# annkommende Emails vor den Regeln kopieren



## sence123 (30. Aug. 2009)

Hallo,

Ich habe ISPConfig 3 mit rbl listen am laufen, da emails abgelehnt werden, wenn die Absender sich in den RBL Listen befinden würde ich gerne aus sicherheitsgründen, jede ankommende email für eine Domain an einen Email account innerhalb dieser Domain kopieren, dass falls mal eine wichtige email ankommt, der Administrator der Domain diese einsehen kann.
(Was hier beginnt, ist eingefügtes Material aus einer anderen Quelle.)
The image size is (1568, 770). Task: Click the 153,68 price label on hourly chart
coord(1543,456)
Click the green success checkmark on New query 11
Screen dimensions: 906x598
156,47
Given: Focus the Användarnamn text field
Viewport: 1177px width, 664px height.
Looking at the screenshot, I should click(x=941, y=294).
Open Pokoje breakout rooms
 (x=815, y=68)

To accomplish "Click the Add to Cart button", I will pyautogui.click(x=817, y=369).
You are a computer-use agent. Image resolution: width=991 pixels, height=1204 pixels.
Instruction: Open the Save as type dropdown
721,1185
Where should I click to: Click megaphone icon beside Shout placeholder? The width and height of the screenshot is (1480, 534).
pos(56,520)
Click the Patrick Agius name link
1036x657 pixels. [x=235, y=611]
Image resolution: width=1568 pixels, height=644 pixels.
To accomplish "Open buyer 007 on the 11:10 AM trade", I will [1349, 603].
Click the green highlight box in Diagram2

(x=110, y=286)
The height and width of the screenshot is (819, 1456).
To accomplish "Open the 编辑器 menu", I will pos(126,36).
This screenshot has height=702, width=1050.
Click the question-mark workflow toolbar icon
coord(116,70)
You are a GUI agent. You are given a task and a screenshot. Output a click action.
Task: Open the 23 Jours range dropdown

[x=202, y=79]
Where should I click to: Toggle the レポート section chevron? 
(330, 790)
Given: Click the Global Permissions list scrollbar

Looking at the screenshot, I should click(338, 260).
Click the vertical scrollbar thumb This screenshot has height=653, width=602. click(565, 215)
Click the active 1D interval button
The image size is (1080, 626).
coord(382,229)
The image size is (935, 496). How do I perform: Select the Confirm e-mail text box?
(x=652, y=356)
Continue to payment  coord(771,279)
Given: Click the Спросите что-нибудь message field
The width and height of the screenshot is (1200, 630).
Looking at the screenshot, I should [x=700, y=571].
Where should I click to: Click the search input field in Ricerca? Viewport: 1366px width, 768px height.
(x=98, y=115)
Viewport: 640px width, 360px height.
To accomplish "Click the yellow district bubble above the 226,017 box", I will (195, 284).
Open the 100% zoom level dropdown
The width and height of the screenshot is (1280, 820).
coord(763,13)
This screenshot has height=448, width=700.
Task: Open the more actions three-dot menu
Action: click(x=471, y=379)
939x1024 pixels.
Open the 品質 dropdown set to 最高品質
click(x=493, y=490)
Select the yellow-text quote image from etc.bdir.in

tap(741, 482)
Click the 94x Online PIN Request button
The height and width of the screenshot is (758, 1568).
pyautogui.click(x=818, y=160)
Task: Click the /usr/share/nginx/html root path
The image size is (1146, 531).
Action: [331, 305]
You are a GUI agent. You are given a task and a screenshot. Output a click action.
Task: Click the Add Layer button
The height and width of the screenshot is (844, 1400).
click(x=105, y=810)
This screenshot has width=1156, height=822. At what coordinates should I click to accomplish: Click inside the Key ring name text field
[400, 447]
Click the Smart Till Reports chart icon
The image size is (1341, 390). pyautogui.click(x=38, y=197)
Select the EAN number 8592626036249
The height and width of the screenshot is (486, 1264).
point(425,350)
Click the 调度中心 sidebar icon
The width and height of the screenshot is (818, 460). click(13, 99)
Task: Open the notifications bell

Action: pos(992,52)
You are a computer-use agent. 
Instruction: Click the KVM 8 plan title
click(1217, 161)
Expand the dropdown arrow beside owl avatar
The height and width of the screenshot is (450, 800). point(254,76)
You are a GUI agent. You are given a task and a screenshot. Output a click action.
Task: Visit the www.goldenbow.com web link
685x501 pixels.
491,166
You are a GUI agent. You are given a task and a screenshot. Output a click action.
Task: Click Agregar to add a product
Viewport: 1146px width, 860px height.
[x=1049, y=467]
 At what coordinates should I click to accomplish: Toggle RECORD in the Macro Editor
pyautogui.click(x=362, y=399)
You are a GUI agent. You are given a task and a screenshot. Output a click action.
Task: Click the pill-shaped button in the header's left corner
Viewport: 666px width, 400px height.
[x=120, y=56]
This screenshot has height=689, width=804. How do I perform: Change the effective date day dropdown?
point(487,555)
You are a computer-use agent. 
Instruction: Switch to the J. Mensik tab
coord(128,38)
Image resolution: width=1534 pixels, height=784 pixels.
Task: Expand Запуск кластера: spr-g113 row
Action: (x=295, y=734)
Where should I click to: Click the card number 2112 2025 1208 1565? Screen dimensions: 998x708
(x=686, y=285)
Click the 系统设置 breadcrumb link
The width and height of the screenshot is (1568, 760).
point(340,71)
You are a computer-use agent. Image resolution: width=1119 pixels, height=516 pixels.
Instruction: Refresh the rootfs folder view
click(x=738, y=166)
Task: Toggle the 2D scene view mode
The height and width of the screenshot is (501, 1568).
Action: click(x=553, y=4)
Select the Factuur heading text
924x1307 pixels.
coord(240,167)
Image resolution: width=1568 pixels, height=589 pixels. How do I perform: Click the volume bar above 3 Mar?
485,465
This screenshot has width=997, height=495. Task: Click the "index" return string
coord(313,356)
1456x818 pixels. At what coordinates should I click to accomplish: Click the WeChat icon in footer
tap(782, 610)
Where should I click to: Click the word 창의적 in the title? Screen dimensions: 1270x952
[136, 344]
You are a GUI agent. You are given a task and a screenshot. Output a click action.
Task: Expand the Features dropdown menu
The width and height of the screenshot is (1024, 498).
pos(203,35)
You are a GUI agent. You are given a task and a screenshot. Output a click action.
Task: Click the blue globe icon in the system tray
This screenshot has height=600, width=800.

Wie könnte ich sowas realisieren ?

und wo muss ich den eintrag setzten, dass dies vor der Regelprüfung passiert.

Vielen Danke!!!!


----------



## planet_fox (31. Aug. 2009)

hast du die rbl listen über die main.cf hinzugefügt ? Dann denke ich wird das schwierig umsetzbar bzw unmöglich. Das ist wie mit nem türsteher vor der Disco wer auf der liste ist kommt nicht rein, auch wenn er wichtig aussieht.


----------



## sence123 (31. Aug. 2009)

*hey*

jo bis jetzt schon, wo kann ich die sonst eintragen, um das hinzubekommen und wie 

dankeeeee


----------



## planet_fox (31. Aug. 2009)

Da wirst wohl dich einlesen müsse, ich habe mal über google folgendes gefunden 

http://serversupportforum.de/forum/mail/25663-postfix-rbl-nur-f-r-bestimmte-domains.html

es klingt jedoch interessannt


----------